## How to complete this task
Print the line containing "Task: Collapse window" and all lines after it to the end of the records below, exactly as written. No pictures.

+ + + +

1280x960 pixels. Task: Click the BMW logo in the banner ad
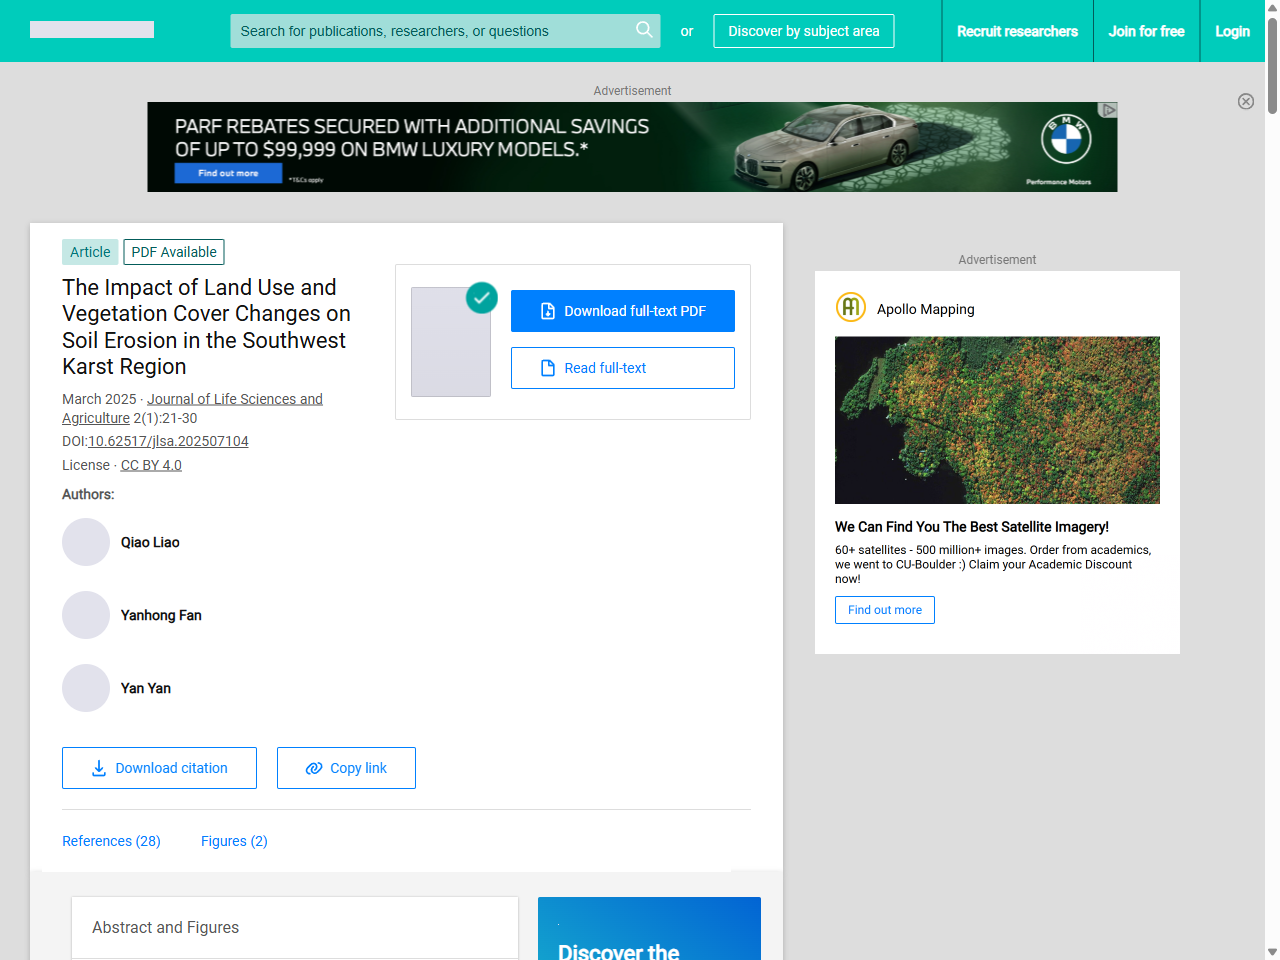point(1066,141)
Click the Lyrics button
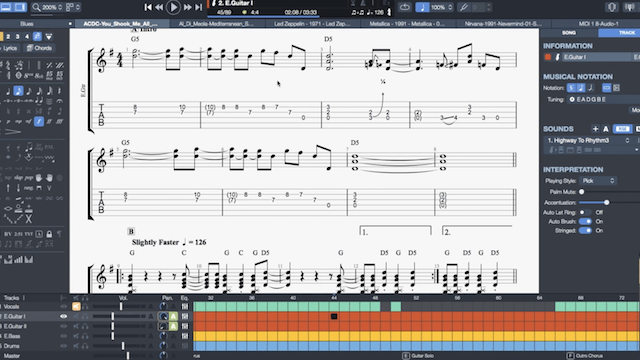The image size is (640, 360). point(10,48)
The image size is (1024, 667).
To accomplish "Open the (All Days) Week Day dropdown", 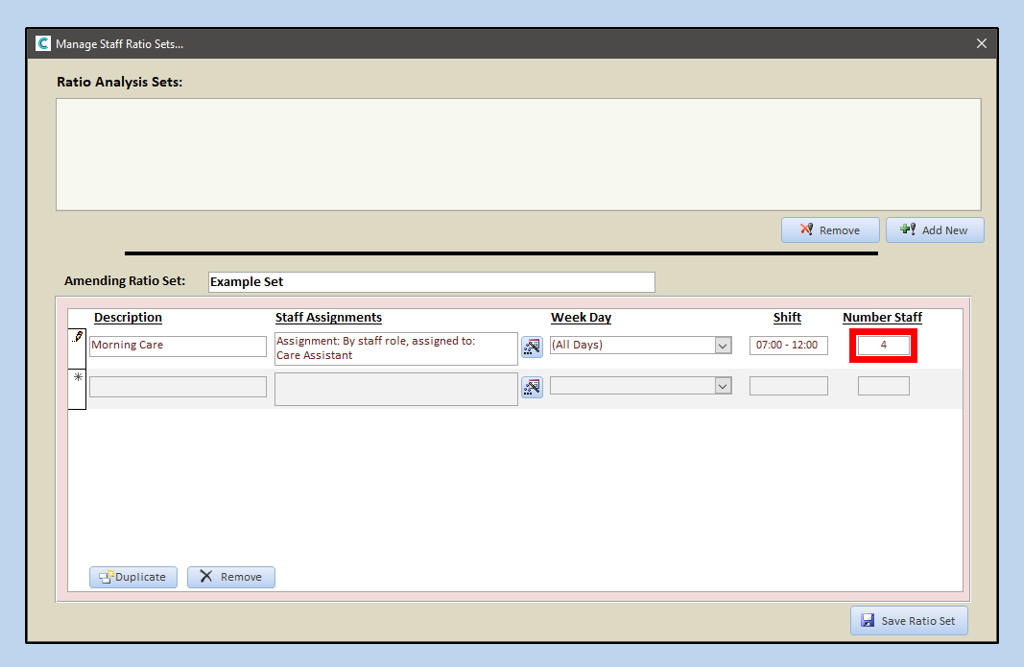I will (723, 346).
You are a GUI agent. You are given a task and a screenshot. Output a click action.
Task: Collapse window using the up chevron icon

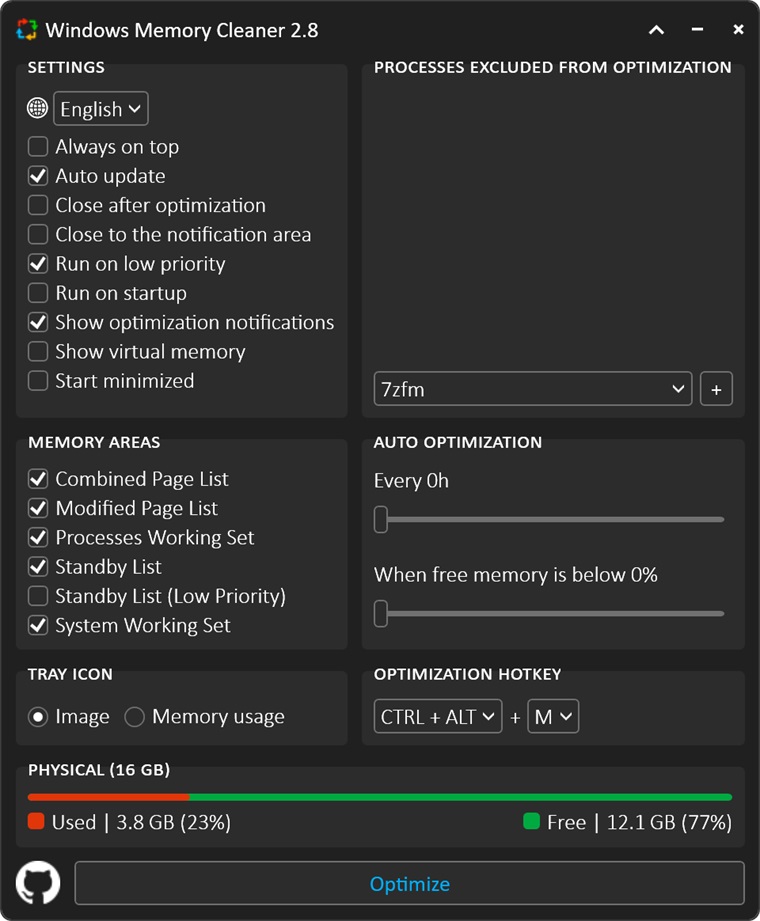pyautogui.click(x=656, y=30)
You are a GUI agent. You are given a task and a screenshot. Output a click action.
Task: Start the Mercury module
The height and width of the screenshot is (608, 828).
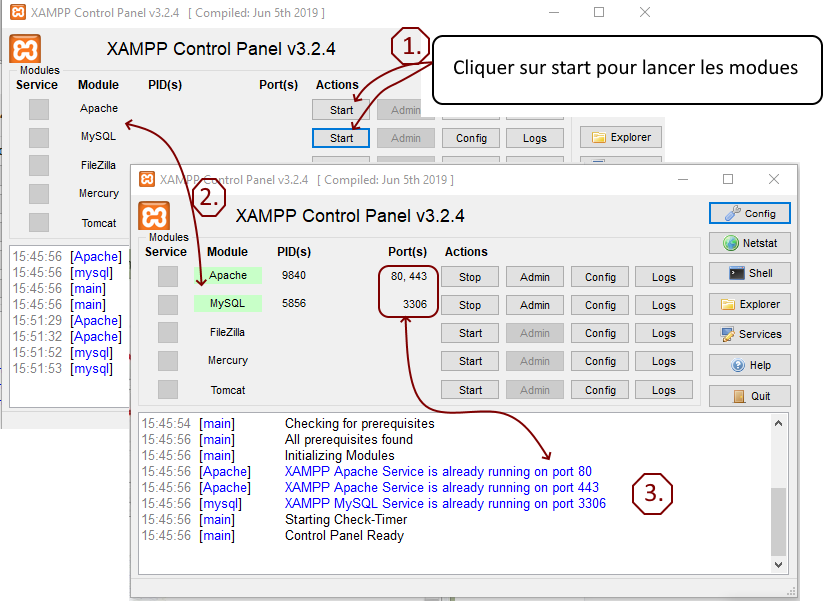(469, 360)
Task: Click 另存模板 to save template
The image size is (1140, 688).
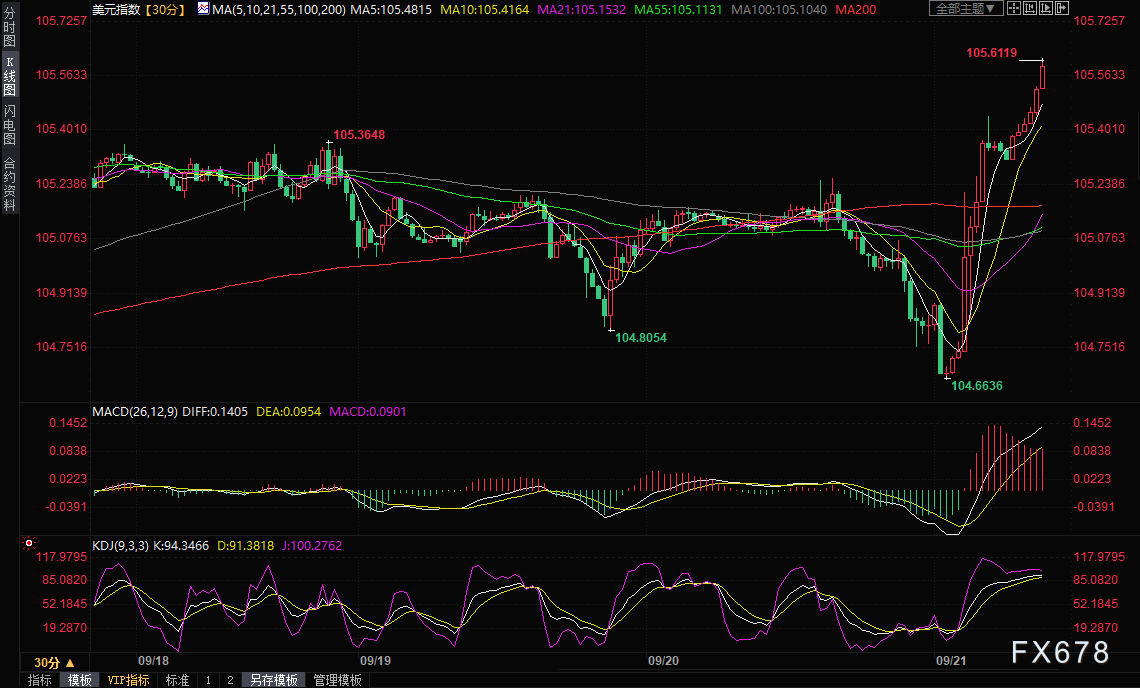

+ + + +

## Completed task
Task: Collapse window using the up chevron icon

pyautogui.click(x=656, y=30)
You are a GUI agent. You are given a task and a screenshot. Output a click action.
Task: Start the Mercury module
The height and width of the screenshot is (608, 828).
(469, 360)
Task: Click 另存模板 to save template
The image size is (1140, 688).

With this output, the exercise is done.